En effet, la ville de Bouira est plongée, depuis le début d’après-midi, dans de violents affrontements entre les services de police, mobilisés en nombre important, et les manifestants venus contester la tenue du meeting du candidat Ali Benflis dans le cadre de la campagne électorale pour la présidentielle du 12 décembre prochain.
Les escarmouches ont commencé dès les premières heures de la matinée, où les forces de l’ordre ont procédé à des arrestations au niveau de l’esplanade de la maison de la culture Ali-Zamoum dont les voies d’accès ont été fermées aux manifestants soupçonnés de vouloir perturber le rendez-vous électoral.
La tension était perceptible dans les artères principales de la ville. Et signe d’une opposition manifeste à la tenue de cette manifestation, c’est une marche populaire qui a été organisée pour la circonstance. Prenant comme point de départ, le centre-ville au siège de la wilaya, la foule grossit de plus en plus et la tension monte crescendo suscitant la crainte auprès des habitants et des commerçants dont certains ont préféré baisser rideau.
De la foule fusaient, pêle-mêle, des slogans hostiles au pouvoir et aussi au candidat qui a dû retarder le coup d’envoi de son meeting dont la tenue est demeurée incertaine jusqu’à 16. Et c’est à cet instant que la police a décidé d’user des tirs de bombes lacrymogènes pour tenter de disperser la foule qui scandait « pas de vote avec la bande ».

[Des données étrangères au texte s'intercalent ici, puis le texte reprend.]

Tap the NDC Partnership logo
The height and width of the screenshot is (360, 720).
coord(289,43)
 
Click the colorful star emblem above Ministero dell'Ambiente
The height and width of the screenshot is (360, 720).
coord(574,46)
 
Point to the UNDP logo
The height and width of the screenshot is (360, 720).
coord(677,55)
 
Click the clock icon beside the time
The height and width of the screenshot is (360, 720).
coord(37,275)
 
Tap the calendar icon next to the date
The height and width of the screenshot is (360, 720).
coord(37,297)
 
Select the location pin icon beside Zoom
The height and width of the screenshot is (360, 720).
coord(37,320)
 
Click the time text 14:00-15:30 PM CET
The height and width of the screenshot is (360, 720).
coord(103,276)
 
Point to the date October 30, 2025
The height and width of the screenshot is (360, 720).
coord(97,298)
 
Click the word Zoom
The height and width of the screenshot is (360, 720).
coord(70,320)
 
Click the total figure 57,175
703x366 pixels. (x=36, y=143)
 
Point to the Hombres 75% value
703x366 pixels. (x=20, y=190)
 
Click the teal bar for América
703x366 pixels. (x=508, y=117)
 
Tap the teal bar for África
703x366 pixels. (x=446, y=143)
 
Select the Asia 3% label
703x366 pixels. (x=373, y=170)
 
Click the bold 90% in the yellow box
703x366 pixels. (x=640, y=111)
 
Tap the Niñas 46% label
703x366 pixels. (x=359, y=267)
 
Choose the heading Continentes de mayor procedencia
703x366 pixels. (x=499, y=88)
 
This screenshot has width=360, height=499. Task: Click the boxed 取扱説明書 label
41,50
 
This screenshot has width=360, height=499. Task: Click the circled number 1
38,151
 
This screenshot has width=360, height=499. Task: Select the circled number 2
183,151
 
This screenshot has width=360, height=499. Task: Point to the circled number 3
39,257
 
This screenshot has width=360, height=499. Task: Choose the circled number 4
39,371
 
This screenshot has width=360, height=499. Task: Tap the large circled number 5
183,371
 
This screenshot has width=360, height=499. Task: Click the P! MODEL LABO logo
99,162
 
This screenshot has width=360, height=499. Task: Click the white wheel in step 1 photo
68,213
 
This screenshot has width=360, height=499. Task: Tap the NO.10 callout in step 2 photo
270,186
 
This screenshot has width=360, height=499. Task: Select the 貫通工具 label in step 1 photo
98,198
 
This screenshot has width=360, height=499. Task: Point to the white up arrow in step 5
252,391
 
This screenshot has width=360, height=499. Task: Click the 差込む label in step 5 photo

Face à l’usage de lacrymogène, les manifestants ont répliqué par les jets de pierres donnant lieu à des affrontements qui ont causé des blessés des deux côtés, a-t-on constaté, dont des cas graves évacués en urgence vers les hôpitaux de la ville. Plusieurs ambulances de la Protection civile et des véhicules de particuliers ont été mobilisés pour évacuer les blessés et les transférer vers les centres de soins les plus proches.

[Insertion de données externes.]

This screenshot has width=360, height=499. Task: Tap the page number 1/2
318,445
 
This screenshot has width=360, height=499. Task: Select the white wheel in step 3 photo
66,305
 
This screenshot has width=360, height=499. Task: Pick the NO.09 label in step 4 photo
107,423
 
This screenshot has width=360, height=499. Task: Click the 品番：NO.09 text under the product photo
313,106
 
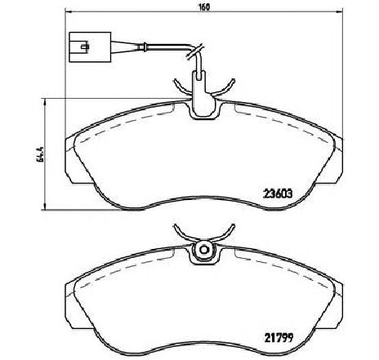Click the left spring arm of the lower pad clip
pos(181,236)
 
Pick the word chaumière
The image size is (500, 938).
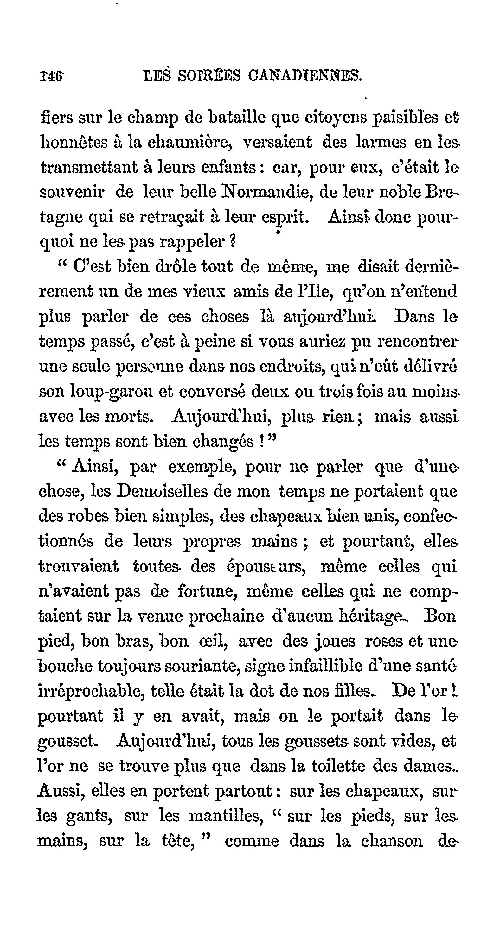tap(190, 142)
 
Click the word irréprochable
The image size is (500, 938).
tap(90, 691)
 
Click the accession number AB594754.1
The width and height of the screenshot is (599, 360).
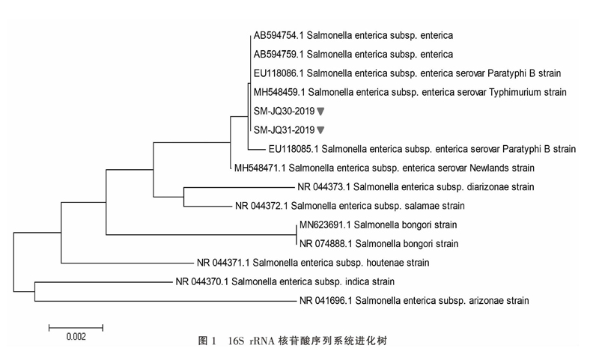pos(279,35)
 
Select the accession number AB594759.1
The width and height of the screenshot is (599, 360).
pos(279,54)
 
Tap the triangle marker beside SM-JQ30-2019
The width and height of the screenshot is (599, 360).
pos(321,111)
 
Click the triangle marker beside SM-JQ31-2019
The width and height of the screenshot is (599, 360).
pos(321,130)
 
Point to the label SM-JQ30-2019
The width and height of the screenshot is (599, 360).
pos(285,111)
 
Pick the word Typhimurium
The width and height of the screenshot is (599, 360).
pos(515,92)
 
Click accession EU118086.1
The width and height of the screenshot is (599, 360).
pos(279,73)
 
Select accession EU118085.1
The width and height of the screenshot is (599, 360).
pos(294,149)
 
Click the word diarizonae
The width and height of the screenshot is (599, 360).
pos(487,187)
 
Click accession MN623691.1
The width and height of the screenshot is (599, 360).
pos(325,225)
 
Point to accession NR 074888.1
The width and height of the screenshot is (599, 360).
pos(326,243)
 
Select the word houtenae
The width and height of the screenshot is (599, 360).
pos(385,263)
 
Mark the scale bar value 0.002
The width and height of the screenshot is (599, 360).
pos(76,337)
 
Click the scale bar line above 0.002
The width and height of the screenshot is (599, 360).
pos(76,328)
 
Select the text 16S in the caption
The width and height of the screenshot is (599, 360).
pos(236,341)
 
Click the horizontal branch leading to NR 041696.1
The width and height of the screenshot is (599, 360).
pos(165,301)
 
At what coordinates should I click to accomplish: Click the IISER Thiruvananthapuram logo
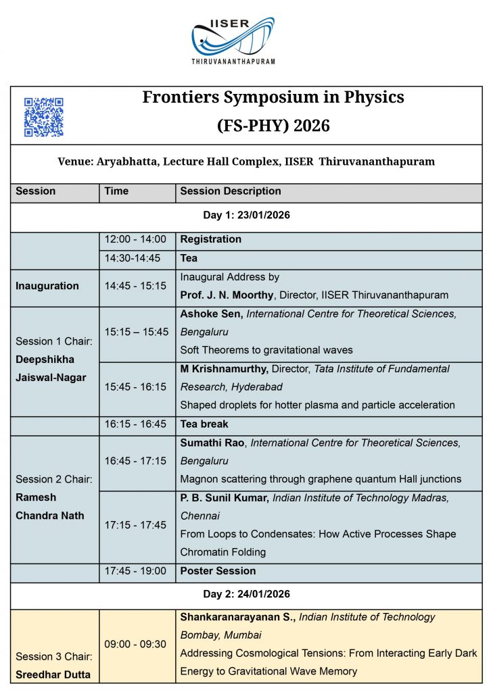233,41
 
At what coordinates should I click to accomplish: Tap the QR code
44,117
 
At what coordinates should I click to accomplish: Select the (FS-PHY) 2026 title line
273,125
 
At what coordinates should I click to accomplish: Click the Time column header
116,191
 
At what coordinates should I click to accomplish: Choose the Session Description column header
230,191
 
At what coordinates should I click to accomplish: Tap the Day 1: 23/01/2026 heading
246,216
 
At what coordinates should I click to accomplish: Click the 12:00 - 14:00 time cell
135,239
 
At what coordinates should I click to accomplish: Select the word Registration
210,239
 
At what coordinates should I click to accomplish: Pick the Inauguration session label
47,286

Selon des sources hospitalières, une vingtaine de blessés ont été admis au service des urgences. La plupart ont été touchés par les projectiles lancés des deux parties. Les affrontements ont causé la perturbation du trafic automobile. Des établissements scolaires ont été obligés de libérer les enfants avant la fin des cours. Les services de police ont procédé à plusieurs arrestations où une dizaine de manifestants ont été interpellés, selon une source policière.

Ali Benflis : « J’ai le droit de me porter candidat »

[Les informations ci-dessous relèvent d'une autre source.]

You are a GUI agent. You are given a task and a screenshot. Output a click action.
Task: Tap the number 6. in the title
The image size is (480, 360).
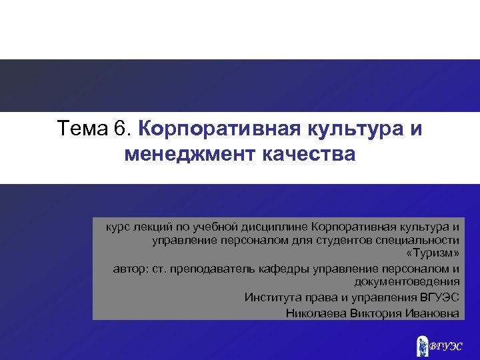pos(125,127)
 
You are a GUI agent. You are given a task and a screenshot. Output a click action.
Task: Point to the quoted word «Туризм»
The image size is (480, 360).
pos(432,255)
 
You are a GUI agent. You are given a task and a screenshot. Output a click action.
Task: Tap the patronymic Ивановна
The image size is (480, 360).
pos(432,312)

Après donc plusieurs heures d’attente stressante et d’interrogation, le meeting de l’ancien chef du gouvernement a pu se tenir dans une ambiance tendue où l’accès à la salle se faisait dans des conditions difficiles, même pour les représentants des médias qui n’ont pas pu y accéder.
Dans son discours, le candidat Ali Benflis s’est dit navré par les incidents violents enregistrés en dehors de la salle condamnant le recours « à ce genre de comportement qui n’honore pas leurs auteurs ». Commentant les appels lancés à l’extérieur de la salle pour qu’il se retire de la course électorale, il dira que « tout le monde a le droit de choisir librement son chemin ».
« Ceux qui veulent boycotter le scrutin ont le droit de le faire, ceux qui veulent voter ont aussi le droit de le faire», a-t-il dit.
« J’ai le droit de me porter candidat. Voulez-vous que je reste à la maison et je me contente d’observer ce qui arrive à l’Algérie ? », s’est-il interrogé. Il a affirmé que sa venue dans la ville de Bouira s’inscrit dans le cadre de son projet visant à unifier les Algériens. « Je suis porteur d’un projet unificateur des Algériens. Si le peuple me choisira j’ouvrirais les portes du dialogue avec tout le monde », a-t-il promis, ajoutant que l’Algérie « a besoin de tous les Algériens, de tous ses enfants».